How does AOC compiler map fixed point MAC operations to DSP ip blocks?
- 7 years ago
With 16.1.2, whether DTYPE is short or int, as long as partial_sum is int, I get 1024 DSPs for j=512.
Based on what you are saying, it seems the OpenCL compiler (v17+) does not correctly instantiate the IPs and infers 32-bit MULs instead of 16-bit ones (while the estimation in the report is based on 16-bit MULs), and for j > 759, since it thinks DSPs are fully utilized, it instantiates the logic-based IP instead of the DSP-based one . For cases where j <= 759, it seems the mapper is smart enough to pack the operations properly and reduce DSP usage, but for j > 759, since the compiler has instantiated logic-based IP, the mapper does not convert the logic-based IP to DSP-based and you get high logic usage but low DSP utilization.
I tested all the way to v18.1. With DTYPE=short and partial_sum defined as int, the DSP usage gets capped at 379 (379.5 actually!!!) for j > 759 and the rest of the operations are mapped to logic.
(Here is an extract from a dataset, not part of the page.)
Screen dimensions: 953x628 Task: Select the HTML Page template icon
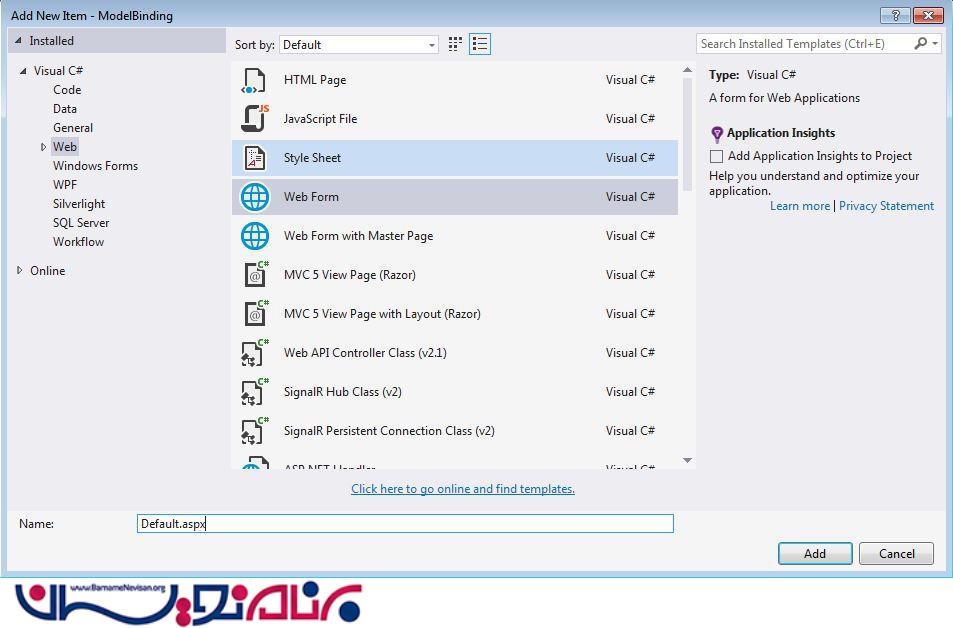tap(255, 80)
However, with both defined as short, 17.0+ seems to correctly map two MULs per DSP but DSP usage gets capped at 50% this time. It seems there is still some code somewhere in the compiler (probably the linker) that has not been updated correctly with the new way DSP mapping happens, and is still using the old codes (pre-17.0) of two DSPs per MUL for DTYPE=short and partial_sum=int, and one DSP per MUL for DTYPE=short and partial_sum=short.
It is certainly possible to use all the DSPs on Arria 10 with 16-bit arithmetic. For example, you can look at the paper from Altera which claims to do so in OpenCL and another one which does so using an HDL library wrapped in OpenCL (both linked in the other thread). The behavior you are observing here seems to be a bug in the OpenCL compiler.